Introduction to spatial data analysis using the tidyverse

Authors: Clark S. Rushing
Contributors: Michael T. Hallworth

Installing Required Libraries

The libraries needed for these activities are: sf tidyverse maps

Installing the packages

If installing these packages for the first time consider adding dependencies=TRUE

install.packages("sf",dependencies = TRUE)

install.packages("tidyverse",dependencies = TRUE)

install.packages("maps",dependencies = TRUE)

This activity will integrate spatial data with the tidyverse. See introduction to the tidyverse for more information on the tidyverse.

Download R script Last modified: 2019-09-20 18:26:28

The tidyverse and spatial data

Compared to other data science topics, analysis of spatial data using the tidyverse is relatively underdeveloped. Because the common spatial packages (sp, rgdal, and rgeos) use S4 objects to represent spatial data, they do not play nice with the tidyverse packages (which require data frames). However, the powerful new spatial package sf is starting to bridge the divide. sf stands for ‘Simple Features’, which is the open source standard for spatial data used by many GIS software programs. Unlike the other spatial packages, sf is built around data frames, so manipulation of sf objects is generally more intuitive (relative to S4 objects) even if you don’t want to use the tidyverse. However, as we’ll see throughout this tutorial, integrating spatial analysis with tidyverse workflows has many advantages.

Several good resources are available for learning more about Simple Features objects and the sf packages, including the package vignette, the forthcoming book Geocomputation in R by Lovelace, Nowosad, & Muenchow, and this great blog post by Jesse Sadler. This activity borrows heavily from these three sources. They are excellent references.

Because sf appears to be the future of spatial analysis in R, especially with regards to the tidyverse, we will start with a brief introduction to the structure, creation, and (quick) visualization of sf objects in R.
------------------------------
Required actions »
• 1. In the spatial data tutorial, what does sf stand for?
• 2. Rewrite the paragraph of the spatial data tutorial beginning "Compared to other data science topics" as a short bulleted list that keeps its main facts.
• 3. Carry the spatial data tutorial forward from its last sentence.
You won't need the entries that follow the tutorial.

Material »
------------------------------
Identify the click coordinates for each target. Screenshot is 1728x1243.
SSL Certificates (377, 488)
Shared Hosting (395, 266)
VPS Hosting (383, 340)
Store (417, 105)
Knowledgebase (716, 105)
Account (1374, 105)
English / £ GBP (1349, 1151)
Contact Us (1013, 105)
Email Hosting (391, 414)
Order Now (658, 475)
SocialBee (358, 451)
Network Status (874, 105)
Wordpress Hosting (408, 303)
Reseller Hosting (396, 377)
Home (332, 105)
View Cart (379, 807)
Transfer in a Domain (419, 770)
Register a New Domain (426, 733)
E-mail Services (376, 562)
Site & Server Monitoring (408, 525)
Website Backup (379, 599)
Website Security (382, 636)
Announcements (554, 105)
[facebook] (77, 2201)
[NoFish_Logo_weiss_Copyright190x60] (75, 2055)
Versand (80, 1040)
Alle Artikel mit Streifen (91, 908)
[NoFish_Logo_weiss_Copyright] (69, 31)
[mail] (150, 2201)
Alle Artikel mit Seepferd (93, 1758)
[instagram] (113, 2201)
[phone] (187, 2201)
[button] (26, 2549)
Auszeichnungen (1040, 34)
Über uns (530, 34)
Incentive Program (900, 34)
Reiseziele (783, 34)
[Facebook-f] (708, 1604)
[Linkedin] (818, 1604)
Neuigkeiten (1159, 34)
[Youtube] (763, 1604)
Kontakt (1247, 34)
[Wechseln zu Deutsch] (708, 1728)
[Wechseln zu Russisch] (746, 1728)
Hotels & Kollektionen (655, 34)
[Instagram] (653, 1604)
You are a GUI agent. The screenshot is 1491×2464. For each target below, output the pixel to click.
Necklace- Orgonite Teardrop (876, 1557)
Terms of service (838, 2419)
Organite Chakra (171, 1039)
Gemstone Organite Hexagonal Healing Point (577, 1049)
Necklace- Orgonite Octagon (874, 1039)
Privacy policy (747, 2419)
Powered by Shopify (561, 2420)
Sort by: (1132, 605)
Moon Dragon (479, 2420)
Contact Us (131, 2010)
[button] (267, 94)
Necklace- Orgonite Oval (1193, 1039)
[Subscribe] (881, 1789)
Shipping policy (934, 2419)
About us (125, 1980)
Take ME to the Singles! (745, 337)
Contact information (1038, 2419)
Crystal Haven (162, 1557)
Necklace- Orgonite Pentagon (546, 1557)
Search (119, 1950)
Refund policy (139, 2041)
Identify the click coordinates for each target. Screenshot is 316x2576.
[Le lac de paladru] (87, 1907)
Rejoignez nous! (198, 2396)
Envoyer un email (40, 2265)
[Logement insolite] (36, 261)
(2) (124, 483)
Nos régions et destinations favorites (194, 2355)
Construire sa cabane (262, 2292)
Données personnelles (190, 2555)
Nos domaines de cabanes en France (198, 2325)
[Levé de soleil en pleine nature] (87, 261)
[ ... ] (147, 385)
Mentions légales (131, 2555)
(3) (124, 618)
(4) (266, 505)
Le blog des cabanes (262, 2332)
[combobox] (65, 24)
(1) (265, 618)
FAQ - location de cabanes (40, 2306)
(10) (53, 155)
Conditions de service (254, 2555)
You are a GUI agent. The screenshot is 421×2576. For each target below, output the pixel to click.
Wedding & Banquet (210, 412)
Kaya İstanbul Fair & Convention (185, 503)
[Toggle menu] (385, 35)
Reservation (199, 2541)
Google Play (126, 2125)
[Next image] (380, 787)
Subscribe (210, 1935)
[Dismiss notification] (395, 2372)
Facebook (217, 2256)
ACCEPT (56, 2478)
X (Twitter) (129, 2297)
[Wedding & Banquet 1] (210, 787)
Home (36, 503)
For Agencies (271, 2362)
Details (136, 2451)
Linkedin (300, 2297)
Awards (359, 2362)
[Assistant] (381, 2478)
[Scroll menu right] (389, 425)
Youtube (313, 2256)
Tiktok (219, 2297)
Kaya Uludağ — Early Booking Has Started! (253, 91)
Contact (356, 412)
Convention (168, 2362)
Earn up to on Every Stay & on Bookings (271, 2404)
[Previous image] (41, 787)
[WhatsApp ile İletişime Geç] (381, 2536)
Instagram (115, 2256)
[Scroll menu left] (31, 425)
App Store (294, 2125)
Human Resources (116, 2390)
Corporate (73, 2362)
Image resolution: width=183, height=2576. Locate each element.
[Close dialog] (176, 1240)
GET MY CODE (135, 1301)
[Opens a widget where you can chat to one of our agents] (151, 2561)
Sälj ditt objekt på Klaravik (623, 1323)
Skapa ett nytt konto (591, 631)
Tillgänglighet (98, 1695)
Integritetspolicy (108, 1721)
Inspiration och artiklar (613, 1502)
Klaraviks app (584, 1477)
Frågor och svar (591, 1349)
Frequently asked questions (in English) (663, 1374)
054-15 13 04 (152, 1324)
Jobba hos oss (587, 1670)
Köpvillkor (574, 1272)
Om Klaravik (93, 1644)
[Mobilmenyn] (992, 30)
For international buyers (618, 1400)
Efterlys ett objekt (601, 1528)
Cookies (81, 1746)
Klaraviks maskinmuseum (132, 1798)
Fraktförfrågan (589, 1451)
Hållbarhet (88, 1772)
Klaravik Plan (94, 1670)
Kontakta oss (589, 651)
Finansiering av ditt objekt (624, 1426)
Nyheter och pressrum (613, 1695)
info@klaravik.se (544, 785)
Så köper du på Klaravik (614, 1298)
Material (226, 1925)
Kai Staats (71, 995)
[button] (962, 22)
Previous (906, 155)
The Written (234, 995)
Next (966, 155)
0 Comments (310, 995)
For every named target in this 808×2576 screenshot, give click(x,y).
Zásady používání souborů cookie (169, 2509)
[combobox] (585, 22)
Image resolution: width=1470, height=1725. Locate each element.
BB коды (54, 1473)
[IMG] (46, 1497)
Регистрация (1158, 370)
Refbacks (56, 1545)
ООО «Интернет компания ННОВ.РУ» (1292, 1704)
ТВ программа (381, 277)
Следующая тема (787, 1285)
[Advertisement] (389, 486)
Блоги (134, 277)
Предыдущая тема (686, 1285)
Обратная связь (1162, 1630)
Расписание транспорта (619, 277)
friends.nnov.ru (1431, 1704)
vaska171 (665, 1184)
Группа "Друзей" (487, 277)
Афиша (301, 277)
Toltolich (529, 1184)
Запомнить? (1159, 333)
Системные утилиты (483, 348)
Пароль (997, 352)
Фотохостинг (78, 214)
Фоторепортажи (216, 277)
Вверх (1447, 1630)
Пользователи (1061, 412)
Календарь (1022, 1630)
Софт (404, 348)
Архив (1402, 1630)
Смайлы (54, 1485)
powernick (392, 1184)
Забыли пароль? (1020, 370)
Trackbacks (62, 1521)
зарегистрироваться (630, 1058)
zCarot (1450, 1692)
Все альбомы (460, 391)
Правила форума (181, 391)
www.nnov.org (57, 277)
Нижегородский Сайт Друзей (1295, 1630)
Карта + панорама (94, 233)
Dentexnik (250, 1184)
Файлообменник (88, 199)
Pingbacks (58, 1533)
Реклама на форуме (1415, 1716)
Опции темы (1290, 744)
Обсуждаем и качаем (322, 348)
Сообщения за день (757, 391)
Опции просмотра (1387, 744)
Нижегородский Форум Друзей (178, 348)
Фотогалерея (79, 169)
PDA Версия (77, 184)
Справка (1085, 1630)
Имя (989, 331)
------------------------------
The answers »
• 1. Simple Features, the open source standard for spatial data that many GIS software programs use.

• 2.
- Spatial data analysis with the tidyverse is relatively underdeveloped compared to other data science topics.
- The common spatial packages (sp, rgdal, rgeos) use S4 objects, so they don't work well with tidyverse packages, which require data frames.
- The newer sf package is starting to bridge this gap.
- sf stands for "Simple Features," the open source spatial data standard used by many GIS programs.
- sf is built around data frames, so its objects are generally more intuitive to manipulate than S4 objects, even outside the tidyverse.
- Integrating spatial analysis with tidyverse workflows has many advantages.

• 3.
Structure of `sf` objects

The sf package implements the Simple Features standard in R. The Simple Features standard is used to represent geographic vector data (sorry, no raster support right now) by many GIS software, including PostGIS, GeoJSON, and ArcGIS. A simple feature contains, at a minimum, a geometry that includes the coordinates of one or more points. Simple features may also contain (and often do) lines connecting the points, a CRS, and attributes associated with each geographic element. To illustrate the structure of sf objects, we will start by manually creating a very simple point object containing coordinates and attributes of several cities in Arizona.

The basic units of sf objects are called sfg objects. sfg objects provide the coordinates, dimension, and type of geometry for a single spatial feature. The sf package supports seven geometry types (which should be pretty self-explanatory):
- POINT
- MULTIPOINT
- LINESTRING
- MULTILINESTRING
- POLYGON
- MULTIPOLYGON
- GEOMETRYCOLLECTION (any combination of the other 6 types)

To manually create any of the seven geometries, we use the corresponding functions st_point(), st_linestring(), st_multipoint(), etc. (Note that all functions in the sf package start with st_). We will use the st_point() function to create individual sfg objects for four Alaskan cities. At a minimum, sf_point() requires a vector containing the longitude and latitude (in that order!) of each point:

library(sf)
library(tidyverse)

ju_sfg <- st_point(c(-134.4333, 58.3059)) #Juneau
an_sfg <- st_point(c(-149.8631, 61.2174)) #Anchorage
fa_sfg <- st_point(c(-147.7767, 64.8354)) #Fairbanks
nm_sfg <- st_point(c(-165.4064, 64.5011)) #Nome

On your own:

Print one of the sfg objects. What do you see? Hopefully, you see that it is POINT geometry and the coordinates of the point in parentheses.

To extract the coordinates of an sfg object, use the sf_coordinates() function:

st_coordinates(ju_sfg)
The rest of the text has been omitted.